_Records to process_
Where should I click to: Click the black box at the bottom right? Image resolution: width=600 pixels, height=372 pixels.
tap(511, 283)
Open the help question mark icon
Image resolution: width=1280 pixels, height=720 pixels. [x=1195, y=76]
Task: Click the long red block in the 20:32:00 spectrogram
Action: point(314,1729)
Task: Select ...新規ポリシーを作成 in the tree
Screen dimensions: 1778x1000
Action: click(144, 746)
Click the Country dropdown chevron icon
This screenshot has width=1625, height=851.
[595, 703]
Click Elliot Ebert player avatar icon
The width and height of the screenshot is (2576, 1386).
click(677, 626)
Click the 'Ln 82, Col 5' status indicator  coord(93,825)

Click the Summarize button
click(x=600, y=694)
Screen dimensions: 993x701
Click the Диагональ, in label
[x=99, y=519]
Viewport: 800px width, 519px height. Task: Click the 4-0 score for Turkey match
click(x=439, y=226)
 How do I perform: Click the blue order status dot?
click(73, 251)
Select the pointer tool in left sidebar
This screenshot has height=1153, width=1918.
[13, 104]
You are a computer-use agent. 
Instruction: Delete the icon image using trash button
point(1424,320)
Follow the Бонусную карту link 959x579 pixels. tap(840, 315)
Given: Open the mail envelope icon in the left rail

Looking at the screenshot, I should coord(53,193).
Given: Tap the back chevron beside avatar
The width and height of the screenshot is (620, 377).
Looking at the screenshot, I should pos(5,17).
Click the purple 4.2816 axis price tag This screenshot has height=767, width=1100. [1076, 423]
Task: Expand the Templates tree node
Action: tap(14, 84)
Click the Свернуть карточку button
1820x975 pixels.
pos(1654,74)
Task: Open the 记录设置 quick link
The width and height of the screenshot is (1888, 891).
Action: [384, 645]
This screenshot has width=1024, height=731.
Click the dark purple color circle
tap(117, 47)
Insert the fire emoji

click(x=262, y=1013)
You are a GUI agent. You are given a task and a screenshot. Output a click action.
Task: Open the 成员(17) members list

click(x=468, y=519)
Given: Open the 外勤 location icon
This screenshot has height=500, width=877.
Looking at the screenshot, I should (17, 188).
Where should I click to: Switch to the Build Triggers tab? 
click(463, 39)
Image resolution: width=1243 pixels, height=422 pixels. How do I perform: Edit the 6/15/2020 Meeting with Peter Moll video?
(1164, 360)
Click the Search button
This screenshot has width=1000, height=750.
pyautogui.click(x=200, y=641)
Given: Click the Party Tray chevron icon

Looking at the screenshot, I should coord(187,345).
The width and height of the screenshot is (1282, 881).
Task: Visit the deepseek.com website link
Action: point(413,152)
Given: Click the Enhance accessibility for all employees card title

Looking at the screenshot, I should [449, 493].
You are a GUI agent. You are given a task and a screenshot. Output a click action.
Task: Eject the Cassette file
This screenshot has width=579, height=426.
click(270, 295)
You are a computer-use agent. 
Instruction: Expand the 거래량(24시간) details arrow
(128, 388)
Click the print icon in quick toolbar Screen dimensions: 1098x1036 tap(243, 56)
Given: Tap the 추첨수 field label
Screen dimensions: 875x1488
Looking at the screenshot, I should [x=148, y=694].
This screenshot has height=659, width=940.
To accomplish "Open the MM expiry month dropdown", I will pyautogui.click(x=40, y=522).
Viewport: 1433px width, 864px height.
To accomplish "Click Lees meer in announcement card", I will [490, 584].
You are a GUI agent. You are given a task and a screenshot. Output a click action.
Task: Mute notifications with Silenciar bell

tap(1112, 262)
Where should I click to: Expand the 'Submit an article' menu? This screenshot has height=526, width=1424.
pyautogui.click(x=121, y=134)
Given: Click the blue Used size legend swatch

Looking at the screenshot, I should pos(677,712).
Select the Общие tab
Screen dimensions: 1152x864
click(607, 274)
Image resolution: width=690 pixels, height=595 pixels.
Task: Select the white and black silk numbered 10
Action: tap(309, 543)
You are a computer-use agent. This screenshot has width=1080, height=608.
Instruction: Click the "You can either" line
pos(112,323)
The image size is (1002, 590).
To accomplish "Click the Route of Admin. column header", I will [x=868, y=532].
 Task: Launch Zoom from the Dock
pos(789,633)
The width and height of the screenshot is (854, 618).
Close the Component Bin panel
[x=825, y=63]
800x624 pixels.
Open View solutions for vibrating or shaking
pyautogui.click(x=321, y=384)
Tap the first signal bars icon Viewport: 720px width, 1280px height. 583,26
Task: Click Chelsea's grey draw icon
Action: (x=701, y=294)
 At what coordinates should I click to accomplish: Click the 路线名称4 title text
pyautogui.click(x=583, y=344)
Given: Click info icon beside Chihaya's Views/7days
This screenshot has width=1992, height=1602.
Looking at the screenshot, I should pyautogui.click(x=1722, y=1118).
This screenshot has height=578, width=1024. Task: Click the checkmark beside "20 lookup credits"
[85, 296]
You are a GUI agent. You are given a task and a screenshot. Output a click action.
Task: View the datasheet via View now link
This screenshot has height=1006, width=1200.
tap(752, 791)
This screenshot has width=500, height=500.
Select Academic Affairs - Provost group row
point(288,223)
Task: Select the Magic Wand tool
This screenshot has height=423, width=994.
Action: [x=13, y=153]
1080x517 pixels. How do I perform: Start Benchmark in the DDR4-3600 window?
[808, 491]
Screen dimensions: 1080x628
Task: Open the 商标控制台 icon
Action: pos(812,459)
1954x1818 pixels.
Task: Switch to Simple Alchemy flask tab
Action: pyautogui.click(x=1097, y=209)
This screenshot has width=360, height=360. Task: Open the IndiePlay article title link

_What you will do_
Give back the whole listing. Match it exactly.

_Task output_
Where should I click to: Click the black box at the bottom right? Image resolution: width=600 pixels, height=372 pixels.
tap(511, 283)
Open the help question mark icon
Image resolution: width=1280 pixels, height=720 pixels. [x=1195, y=76]
Task: Click the long red block in the 20:32:00 spectrogram
Action: point(314,1729)
Task: Select ...新規ポリシーを作成 in the tree
Screen dimensions: 1778x1000
Action: click(144, 746)
Click the Country dropdown chevron icon
This screenshot has width=1625, height=851.
[595, 703]
Click Elliot Ebert player avatar icon
The width and height of the screenshot is (2576, 1386).
click(677, 626)
Click the 'Ln 82, Col 5' status indicator  coord(93,825)

Click the Summarize button
click(x=600, y=694)
Screen dimensions: 993x701
Click the Диагональ, in label
[x=99, y=519]
Viewport: 800px width, 519px height. Task: Click the 4-0 score for Turkey match
click(x=439, y=226)
 How do I perform: Click the blue order status dot?
click(73, 251)
Select the pointer tool in left sidebar
This screenshot has height=1153, width=1918.
[13, 104]
You are a computer-use agent. 
Instruction: Delete the icon image using trash button
point(1424,320)
Follow the Бонусную карту link 959x579 pixels. tap(840, 315)
Given: Open the mail envelope icon in the left rail

Looking at the screenshot, I should coord(53,193).
Given: Tap the back chevron beside avatar
The width and height of the screenshot is (620, 377).
Looking at the screenshot, I should pos(5,17).
Click the purple 4.2816 axis price tag This screenshot has height=767, width=1100. [1076, 423]
Task: Expand the Templates tree node
Action: tap(14, 84)
Click the Свернуть карточку button
1820x975 pixels.
pos(1654,74)
Task: Open the 记录设置 quick link
The width and height of the screenshot is (1888, 891).
Action: [384, 645]
This screenshot has width=1024, height=731.
Click the dark purple color circle
tap(117, 47)
Insert the fire emoji

click(x=262, y=1013)
You are a GUI agent. You are given a task and a screenshot. Output a click action.
Task: Open the 成员(17) members list

click(x=468, y=519)
Given: Open the 外勤 location icon
This screenshot has height=500, width=877.
Looking at the screenshot, I should (17, 188).
Where should I click to: Switch to the Build Triggers tab? 
click(463, 39)
Image resolution: width=1243 pixels, height=422 pixels. How do I perform: Edit the 6/15/2020 Meeting with Peter Moll video?
(1164, 360)
Click the Search button
This screenshot has width=1000, height=750.
pyautogui.click(x=200, y=641)
Given: Click the Party Tray chevron icon

Looking at the screenshot, I should coord(187,345).
The width and height of the screenshot is (1282, 881).
Task: Visit the deepseek.com website link
Action: point(413,152)
Given: Click the Enhance accessibility for all employees card title

Looking at the screenshot, I should [449, 493].
You are a GUI agent. You are given a task and a screenshot. Output a click action.
Task: Eject the Cassette file
This screenshot has width=579, height=426.
click(270, 295)
You are a computer-use agent. 
Instruction: Expand the 거래량(24시간) details arrow
(128, 388)
Click the print icon in quick toolbar Screen dimensions: 1098x1036 tap(243, 56)
Given: Tap the 추첨수 field label
Screen dimensions: 875x1488
Looking at the screenshot, I should [x=148, y=694].
This screenshot has height=659, width=940.
To accomplish "Open the MM expiry month dropdown", I will pyautogui.click(x=40, y=522).
Viewport: 1433px width, 864px height.
To accomplish "Click Lees meer in announcement card", I will [490, 584].
You are a GUI agent. You are given a task and a screenshot. Output a click action.
Task: Mute notifications with Silenciar bell

tap(1112, 262)
Where should I click to: Expand the 'Submit an article' menu? This screenshot has height=526, width=1424.
pyautogui.click(x=121, y=134)
Given: Click the blue Used size legend swatch

Looking at the screenshot, I should pos(677,712).
Select the Общие tab
Screen dimensions: 1152x864
click(607, 274)
Image resolution: width=690 pixels, height=595 pixels.
Task: Select the white and black silk numbered 10
Action: tap(309, 543)
You are a computer-use agent. This screenshot has width=1080, height=608.
Instruction: Click the "You can either" line
pos(112,323)
The image size is (1002, 590).
To accomplish "Click the Route of Admin. column header", I will [x=868, y=532].
 Task: Launch Zoom from the Dock
pos(789,633)
The width and height of the screenshot is (854, 618).
Close the Component Bin panel
[x=825, y=63]
800x624 pixels.
Open View solutions for vibrating or shaking
pyautogui.click(x=321, y=384)
Tap the first signal bars icon Viewport: 720px width, 1280px height. 583,26
Task: Click Chelsea's grey draw icon
Action: (x=701, y=294)
 At what coordinates should I click to accomplish: Click the 路线名称4 title text
pyautogui.click(x=583, y=344)
Given: Click info icon beside Chihaya's Views/7days
This screenshot has width=1992, height=1602.
Looking at the screenshot, I should pyautogui.click(x=1722, y=1118).
This screenshot has height=578, width=1024. Task: Click the checkmark beside "20 lookup credits"
[85, 296]
You are a GUI agent. You are given a task and a screenshot. Output a click action.
Task: View the datasheet via View now link
This screenshot has height=1006, width=1200.
tap(752, 791)
This screenshot has width=500, height=500.
Select Academic Affairs - Provost group row
point(288,223)
Task: Select the Magic Wand tool
This screenshot has height=423, width=994.
Action: [x=13, y=153]
1080x517 pixels. How do I perform: Start Benchmark in the DDR4-3600 window?
[808, 491]
Screen dimensions: 1080x628
Task: Open the 商标控制台 icon
Action: pos(812,459)
1954x1818 pixels.
Task: Switch to Simple Alchemy flask tab
Action: pyautogui.click(x=1097, y=209)
This screenshot has width=360, height=360. Task: Open the IndiePlay article title link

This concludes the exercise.